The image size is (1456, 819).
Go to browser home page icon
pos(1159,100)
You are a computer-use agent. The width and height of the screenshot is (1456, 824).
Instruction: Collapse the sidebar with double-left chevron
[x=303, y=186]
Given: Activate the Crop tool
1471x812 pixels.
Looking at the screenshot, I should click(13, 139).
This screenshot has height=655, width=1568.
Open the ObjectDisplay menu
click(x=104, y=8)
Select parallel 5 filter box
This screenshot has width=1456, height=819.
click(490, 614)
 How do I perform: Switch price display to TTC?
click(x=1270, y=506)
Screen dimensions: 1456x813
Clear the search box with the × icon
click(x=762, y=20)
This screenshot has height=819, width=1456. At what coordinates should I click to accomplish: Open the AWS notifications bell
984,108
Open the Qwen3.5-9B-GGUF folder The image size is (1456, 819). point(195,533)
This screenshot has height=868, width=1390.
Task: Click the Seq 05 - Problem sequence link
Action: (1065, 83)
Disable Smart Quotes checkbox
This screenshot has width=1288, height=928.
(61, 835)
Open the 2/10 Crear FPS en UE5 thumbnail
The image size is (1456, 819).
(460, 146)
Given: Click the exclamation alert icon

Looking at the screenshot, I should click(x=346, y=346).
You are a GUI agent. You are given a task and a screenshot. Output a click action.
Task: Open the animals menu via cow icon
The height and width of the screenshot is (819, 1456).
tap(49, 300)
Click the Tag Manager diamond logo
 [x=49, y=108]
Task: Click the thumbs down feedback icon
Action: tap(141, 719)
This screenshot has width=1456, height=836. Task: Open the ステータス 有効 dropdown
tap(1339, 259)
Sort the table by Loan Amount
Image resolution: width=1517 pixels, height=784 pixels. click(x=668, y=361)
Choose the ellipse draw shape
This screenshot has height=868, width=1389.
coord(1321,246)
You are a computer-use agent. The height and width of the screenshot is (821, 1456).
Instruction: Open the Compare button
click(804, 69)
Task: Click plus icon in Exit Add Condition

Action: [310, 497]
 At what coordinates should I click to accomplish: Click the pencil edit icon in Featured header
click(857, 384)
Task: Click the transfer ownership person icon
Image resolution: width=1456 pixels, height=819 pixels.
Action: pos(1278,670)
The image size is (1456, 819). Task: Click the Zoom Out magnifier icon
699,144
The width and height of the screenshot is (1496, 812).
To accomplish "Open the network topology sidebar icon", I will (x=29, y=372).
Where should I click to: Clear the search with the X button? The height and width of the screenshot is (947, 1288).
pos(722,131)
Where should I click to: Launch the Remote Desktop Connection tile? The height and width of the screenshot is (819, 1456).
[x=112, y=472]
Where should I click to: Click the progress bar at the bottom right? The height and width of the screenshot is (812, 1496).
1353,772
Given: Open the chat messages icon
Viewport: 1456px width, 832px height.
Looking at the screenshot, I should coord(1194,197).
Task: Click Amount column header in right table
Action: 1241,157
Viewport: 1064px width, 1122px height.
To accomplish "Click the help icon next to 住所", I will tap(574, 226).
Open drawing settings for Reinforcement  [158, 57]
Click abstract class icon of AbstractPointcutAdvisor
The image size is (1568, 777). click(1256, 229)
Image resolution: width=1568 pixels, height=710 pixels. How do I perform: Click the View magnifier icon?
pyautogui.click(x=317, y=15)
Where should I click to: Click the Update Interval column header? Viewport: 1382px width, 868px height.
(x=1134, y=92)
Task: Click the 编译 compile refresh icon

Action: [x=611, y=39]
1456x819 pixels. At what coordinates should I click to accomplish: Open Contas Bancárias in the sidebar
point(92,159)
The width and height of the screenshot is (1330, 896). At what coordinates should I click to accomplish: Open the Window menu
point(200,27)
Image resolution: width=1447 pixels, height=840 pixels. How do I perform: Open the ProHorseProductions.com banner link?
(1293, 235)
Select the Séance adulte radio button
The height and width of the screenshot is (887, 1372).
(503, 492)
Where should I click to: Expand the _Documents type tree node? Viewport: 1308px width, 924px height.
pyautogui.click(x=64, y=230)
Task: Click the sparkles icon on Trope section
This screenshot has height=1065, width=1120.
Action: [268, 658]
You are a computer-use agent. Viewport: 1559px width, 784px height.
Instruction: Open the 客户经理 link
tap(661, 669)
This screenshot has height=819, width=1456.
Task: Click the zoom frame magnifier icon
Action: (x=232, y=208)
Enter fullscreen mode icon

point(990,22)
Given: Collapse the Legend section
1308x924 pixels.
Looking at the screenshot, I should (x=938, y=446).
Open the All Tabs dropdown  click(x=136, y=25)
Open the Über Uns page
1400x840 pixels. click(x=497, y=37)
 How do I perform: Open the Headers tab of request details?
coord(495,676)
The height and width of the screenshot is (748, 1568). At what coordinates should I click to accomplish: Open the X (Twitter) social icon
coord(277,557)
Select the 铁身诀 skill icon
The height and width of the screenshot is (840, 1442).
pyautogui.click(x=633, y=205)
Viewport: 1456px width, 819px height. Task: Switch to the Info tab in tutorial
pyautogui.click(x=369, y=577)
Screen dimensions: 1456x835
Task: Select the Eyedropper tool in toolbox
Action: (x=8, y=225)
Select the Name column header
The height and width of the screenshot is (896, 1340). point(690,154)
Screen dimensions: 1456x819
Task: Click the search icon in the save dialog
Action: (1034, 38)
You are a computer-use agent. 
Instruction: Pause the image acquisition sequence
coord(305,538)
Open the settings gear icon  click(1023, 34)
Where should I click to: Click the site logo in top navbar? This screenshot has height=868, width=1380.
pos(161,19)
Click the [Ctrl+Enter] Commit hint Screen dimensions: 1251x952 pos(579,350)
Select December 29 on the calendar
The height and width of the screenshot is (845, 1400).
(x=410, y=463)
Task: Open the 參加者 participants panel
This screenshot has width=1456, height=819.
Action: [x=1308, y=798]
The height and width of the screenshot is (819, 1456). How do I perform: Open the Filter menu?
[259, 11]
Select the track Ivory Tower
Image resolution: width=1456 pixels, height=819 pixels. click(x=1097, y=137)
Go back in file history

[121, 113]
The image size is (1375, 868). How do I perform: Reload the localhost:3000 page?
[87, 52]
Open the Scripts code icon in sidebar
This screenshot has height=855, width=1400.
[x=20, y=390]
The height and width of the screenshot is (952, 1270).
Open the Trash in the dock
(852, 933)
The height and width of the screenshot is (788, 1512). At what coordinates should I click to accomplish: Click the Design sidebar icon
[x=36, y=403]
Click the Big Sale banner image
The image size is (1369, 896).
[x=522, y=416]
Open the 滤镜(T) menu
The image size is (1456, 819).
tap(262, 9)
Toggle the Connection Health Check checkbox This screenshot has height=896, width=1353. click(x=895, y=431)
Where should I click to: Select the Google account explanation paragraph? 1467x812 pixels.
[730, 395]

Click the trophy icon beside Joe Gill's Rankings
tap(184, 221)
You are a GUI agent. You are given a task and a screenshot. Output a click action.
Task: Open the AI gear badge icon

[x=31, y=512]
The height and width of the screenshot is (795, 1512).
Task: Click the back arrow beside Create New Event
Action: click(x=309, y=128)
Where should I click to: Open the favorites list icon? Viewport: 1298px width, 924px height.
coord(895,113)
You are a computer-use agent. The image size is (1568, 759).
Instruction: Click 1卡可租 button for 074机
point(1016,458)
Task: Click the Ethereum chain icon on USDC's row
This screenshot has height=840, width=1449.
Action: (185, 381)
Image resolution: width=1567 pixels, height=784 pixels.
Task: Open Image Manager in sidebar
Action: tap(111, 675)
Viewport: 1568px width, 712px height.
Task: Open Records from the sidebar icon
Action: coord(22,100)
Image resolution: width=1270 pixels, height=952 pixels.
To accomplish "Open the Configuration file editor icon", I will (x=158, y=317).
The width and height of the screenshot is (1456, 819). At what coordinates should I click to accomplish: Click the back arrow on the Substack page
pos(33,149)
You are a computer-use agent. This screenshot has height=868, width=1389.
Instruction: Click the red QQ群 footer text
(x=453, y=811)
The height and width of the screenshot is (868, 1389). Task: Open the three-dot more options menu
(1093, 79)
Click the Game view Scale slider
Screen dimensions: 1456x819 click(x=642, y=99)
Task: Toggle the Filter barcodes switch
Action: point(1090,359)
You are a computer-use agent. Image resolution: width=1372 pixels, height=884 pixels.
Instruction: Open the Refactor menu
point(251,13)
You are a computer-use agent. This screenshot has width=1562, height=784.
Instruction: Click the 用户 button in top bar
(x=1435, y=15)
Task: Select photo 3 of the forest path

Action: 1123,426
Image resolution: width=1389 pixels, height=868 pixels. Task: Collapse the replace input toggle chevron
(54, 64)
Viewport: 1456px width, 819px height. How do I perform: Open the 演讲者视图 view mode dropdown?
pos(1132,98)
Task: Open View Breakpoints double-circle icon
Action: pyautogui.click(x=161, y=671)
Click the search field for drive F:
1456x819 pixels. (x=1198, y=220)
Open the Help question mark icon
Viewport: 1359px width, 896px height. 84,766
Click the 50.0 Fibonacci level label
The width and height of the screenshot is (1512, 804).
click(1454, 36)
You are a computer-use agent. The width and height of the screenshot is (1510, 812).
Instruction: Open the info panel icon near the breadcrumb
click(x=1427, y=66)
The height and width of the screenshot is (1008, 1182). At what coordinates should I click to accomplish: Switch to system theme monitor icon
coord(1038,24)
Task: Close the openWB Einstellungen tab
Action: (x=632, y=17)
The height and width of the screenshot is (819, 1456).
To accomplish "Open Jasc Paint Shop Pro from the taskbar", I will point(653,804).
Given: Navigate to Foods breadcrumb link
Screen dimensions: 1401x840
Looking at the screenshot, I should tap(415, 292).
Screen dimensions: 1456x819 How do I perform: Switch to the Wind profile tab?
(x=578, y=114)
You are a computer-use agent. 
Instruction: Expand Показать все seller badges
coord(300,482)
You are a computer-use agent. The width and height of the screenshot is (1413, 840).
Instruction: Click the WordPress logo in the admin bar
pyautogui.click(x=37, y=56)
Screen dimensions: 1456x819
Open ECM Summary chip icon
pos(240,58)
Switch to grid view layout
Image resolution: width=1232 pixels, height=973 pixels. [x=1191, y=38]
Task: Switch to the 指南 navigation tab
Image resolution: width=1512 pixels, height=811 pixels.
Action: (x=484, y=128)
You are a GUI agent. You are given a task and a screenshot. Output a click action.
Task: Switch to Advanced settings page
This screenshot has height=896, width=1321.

> **Aim of the task**
Locate "Task: Switch to Advanced settings page" in the material, then quote the line that contains it and all lines after it through the final one.

> **Written response**
Task: Switch to Advanced settings page
This screenshot has height=896, width=1321.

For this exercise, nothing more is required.